→ SOURCE MATERIAL

====

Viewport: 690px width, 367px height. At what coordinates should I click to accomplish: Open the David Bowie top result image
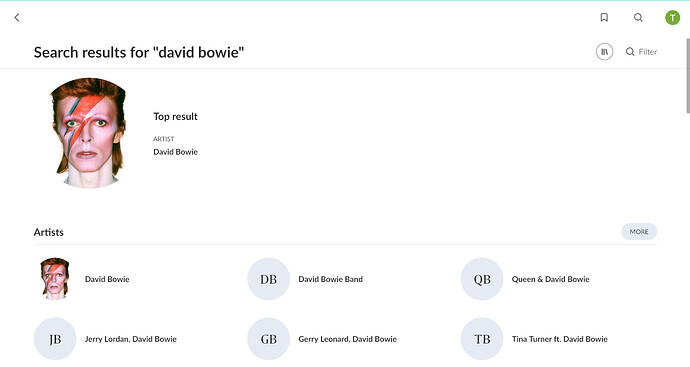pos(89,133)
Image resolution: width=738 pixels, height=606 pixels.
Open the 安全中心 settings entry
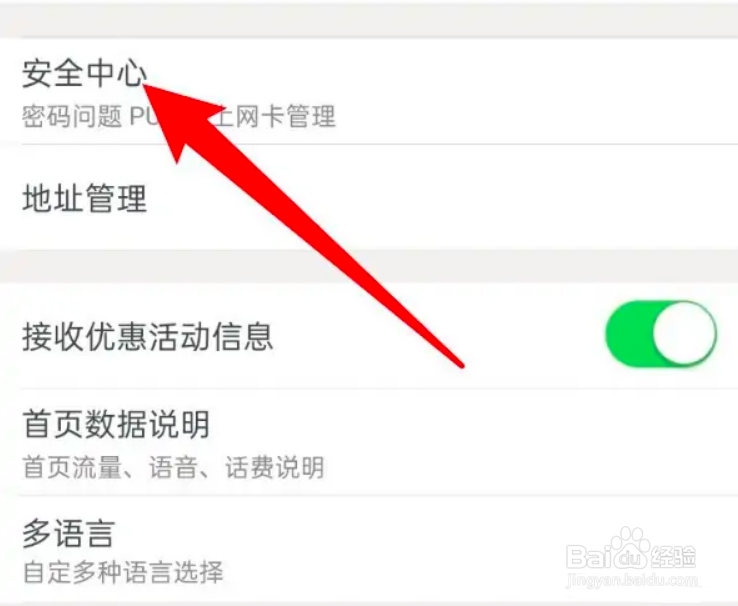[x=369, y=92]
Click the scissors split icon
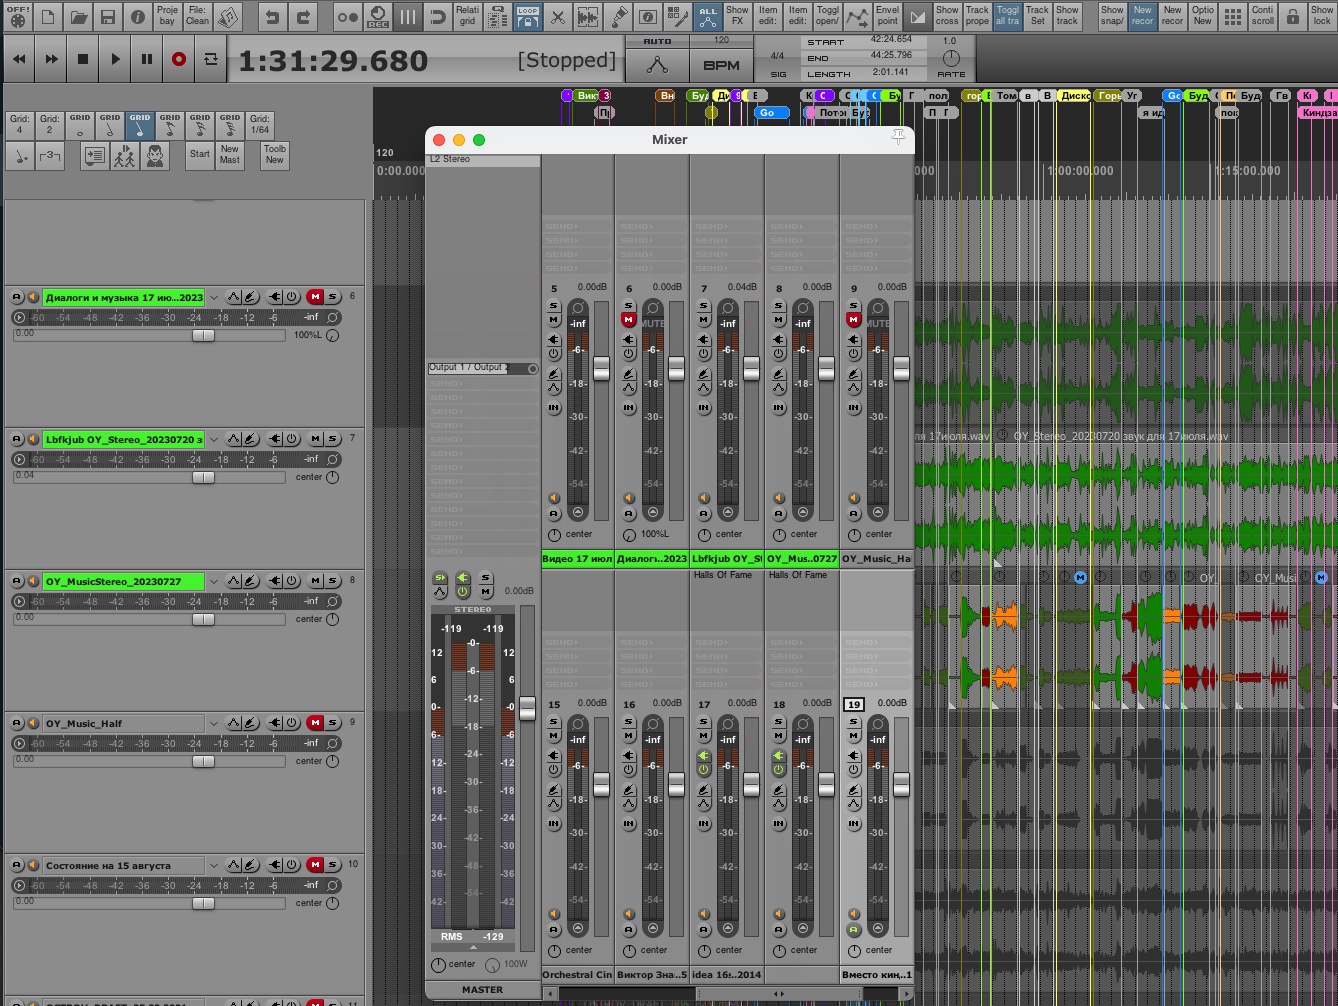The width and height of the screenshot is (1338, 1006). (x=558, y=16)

====

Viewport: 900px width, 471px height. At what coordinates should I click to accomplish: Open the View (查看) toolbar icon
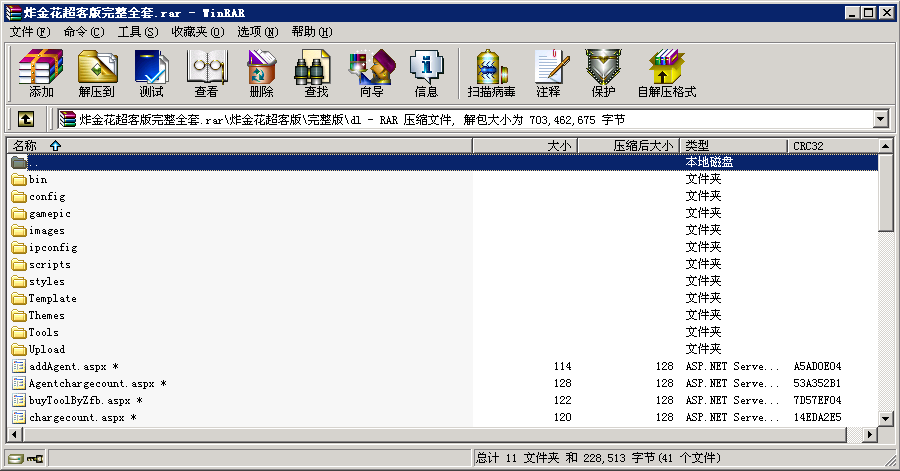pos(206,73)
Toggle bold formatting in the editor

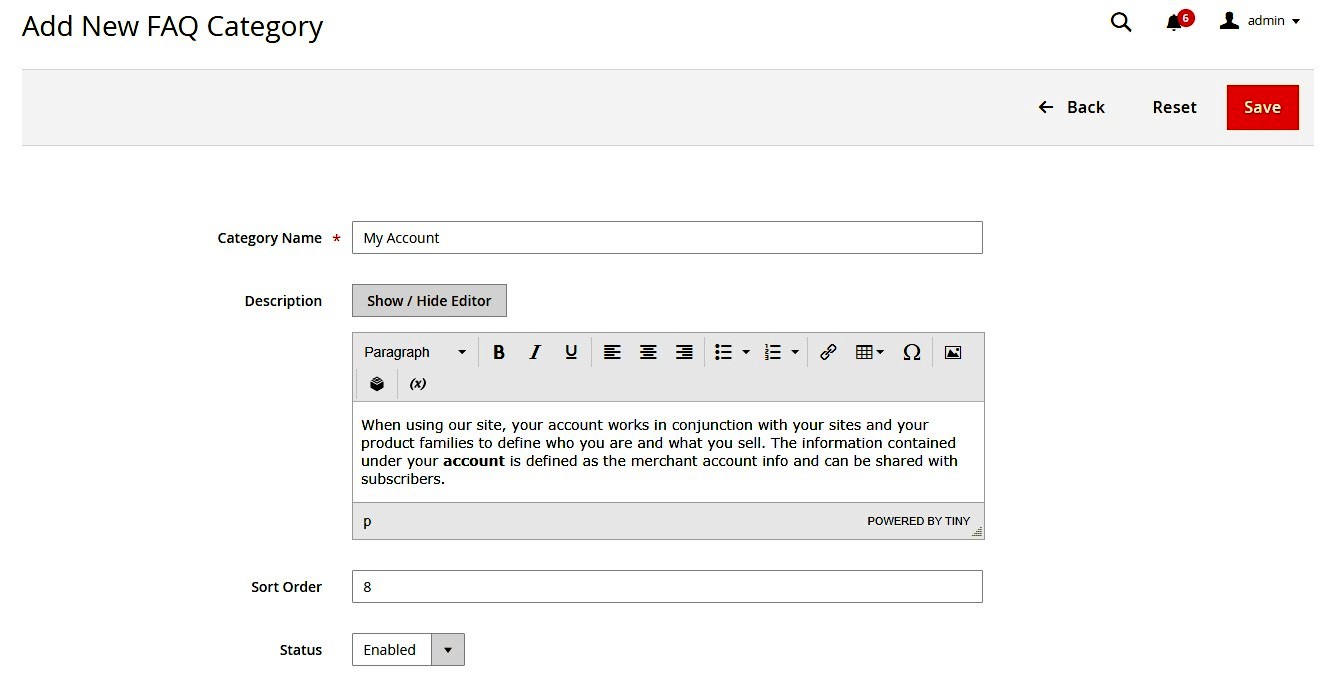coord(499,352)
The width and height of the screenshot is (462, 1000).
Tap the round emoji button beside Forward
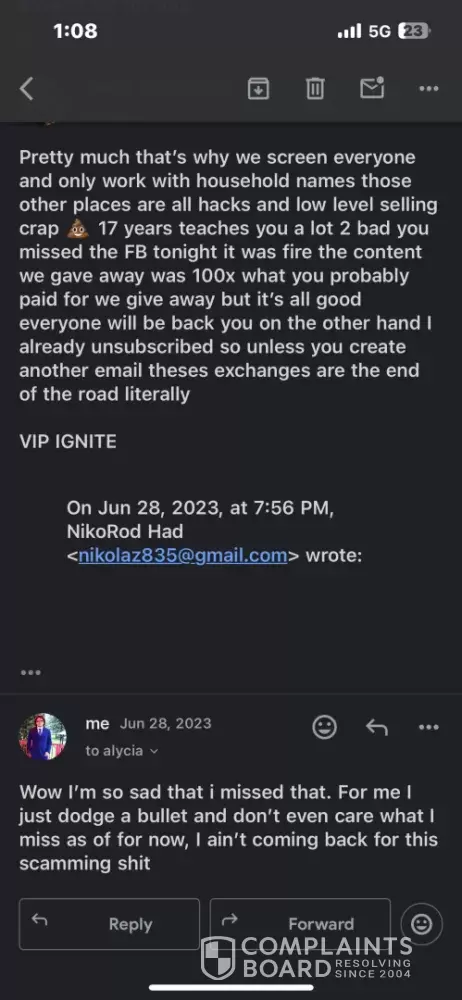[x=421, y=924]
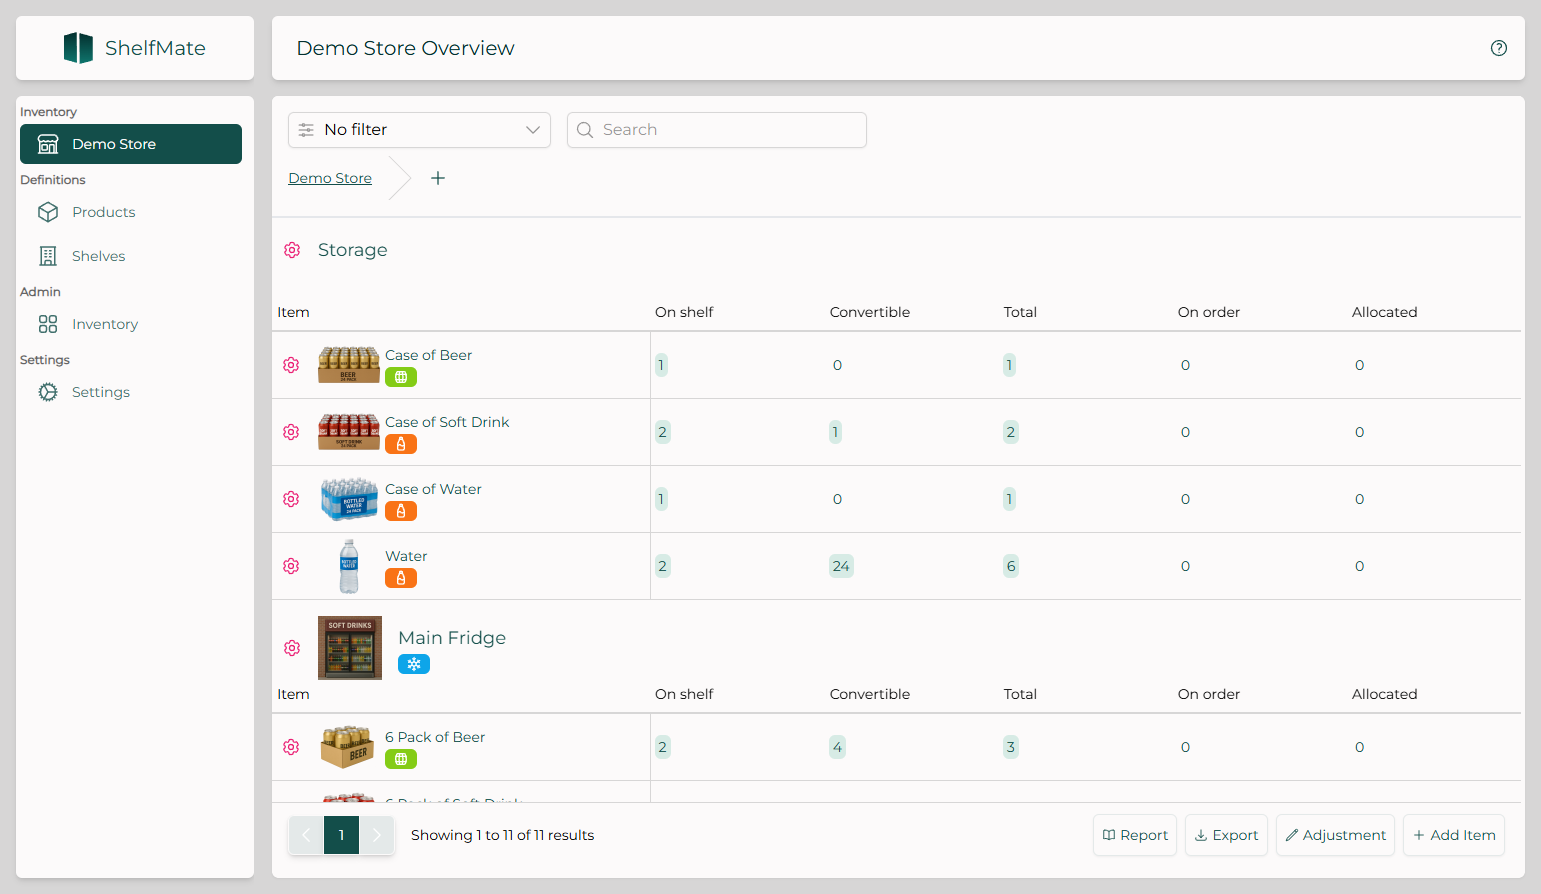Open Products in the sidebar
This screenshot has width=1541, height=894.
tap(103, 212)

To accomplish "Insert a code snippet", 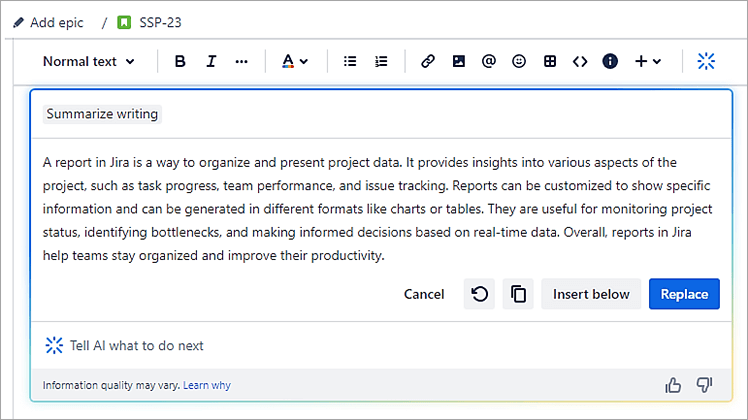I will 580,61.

====

Taking the entries above, extract every line from the one bearing "Viewport: 900px width, 471px" through the one bearing "The width and height of the screenshot is (462, 1000).", exactly, with no pictures.

→ WRITTEN ANSWER
Viewport: 900px width, 471px height. At what coordinates should I click to accomplish: Open the View (查看) toolbar icon
pos(206,73)
Toggle bold formatting in the editor

coord(499,352)
The width and height of the screenshot is (462, 1000).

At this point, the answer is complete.